I took up salsa this past year by chance. I was invited to a salsa club only five minutes away from my flat back in December, and from then on, I used to go fairly regularly and it has become a part of my life.
Which was why I decided to venture out into the big valley of silicon last Thursday evening to try out salsa on my home turf.
At Alberto’s in Mountain View, on Thursday nights, they have a beginner’s class followed by an intermediate class and a dance party, all for the same $10 entrance fee. There was an incredible number of people, and I was surprised by the factor of men outnumbering the women. There was no need for a partner; the women made up an inner circle and the men fought their way in to dance each time the instructor cried ‘switch!’
Still, I couldn’t help but notice a few things:
In France, when my friend and I would go out dancing, we always tried to maintain the ‘three-dance’ policy, which stated that one should not dance more than three times with the same guy. The consequences of breaking this rule usually fall along the lines of the guy trying to buy you a drink and shouting over the din, “whaddya say we get outta here?”
In Germany, you never dance more than three times with a guy in the same set (in a row), but you may dance again with him later in the evening without fear of being hit on. But you should never dance only once with a guy if you enjoy it: leaving the guy (or him leaving you) after one dance means that the dancing was terrible for one or both of you, and you will probably not be asked again. Also, it is best not to ask a guy to dance unless you have seen him dance before. This is because you run the risk of his saying yes only to hit on you, and wind up looking like idiots on the dance floor because he really has no idea what he is doing.
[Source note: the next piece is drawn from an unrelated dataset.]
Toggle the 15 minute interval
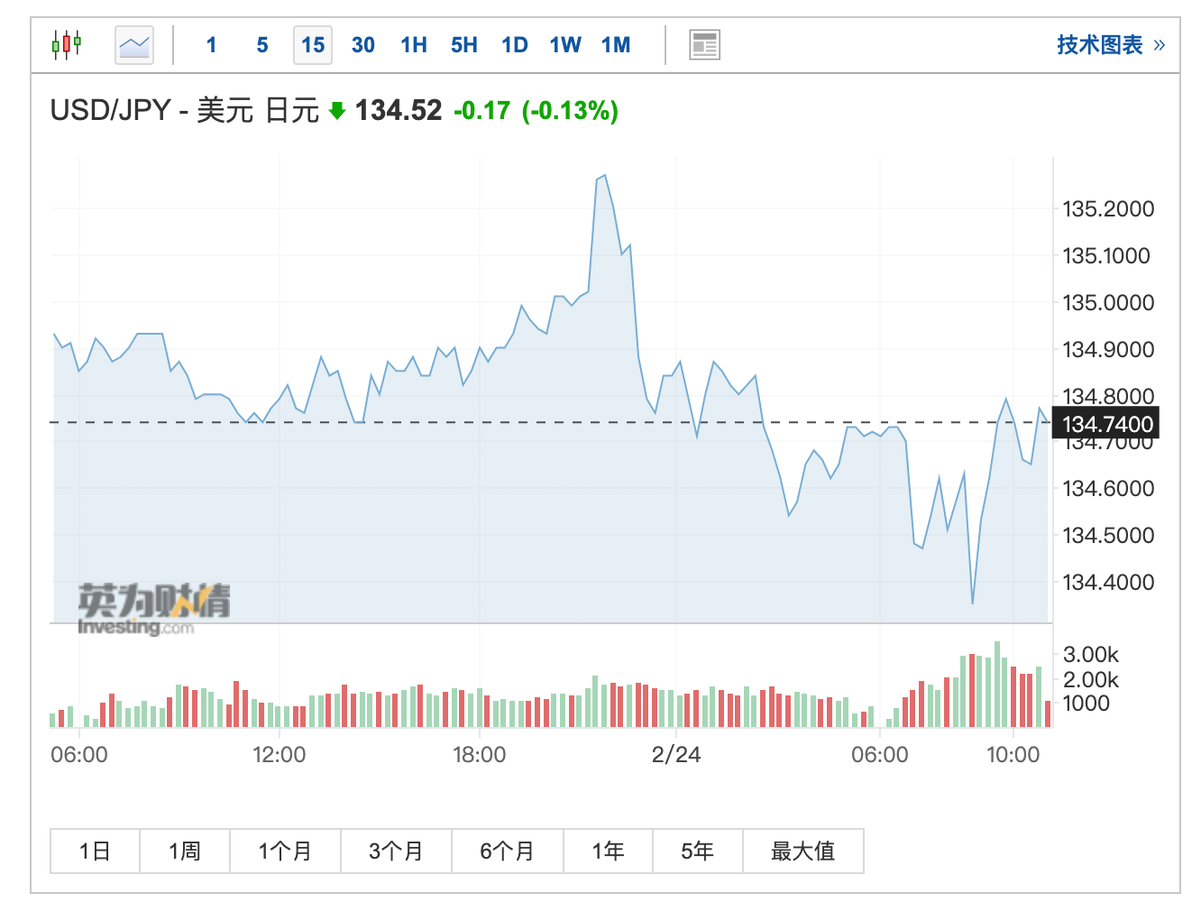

In the East Bay, you may ask a guy (which seems to be the best strategy) if he does not ask you, but you only dance once in a set. You can dance with him again during the evening, but here, the three-dance rule applies. It is also quite nice to dance in California as we have smoke-free bars, which makes it a lot less sleazy and you don’t have to go home with cigarette-scented hair.
In two weeks I will drive down to San Diego for their first annual salsa festival, and I am looking forward to it, armed as I am now with these little hints.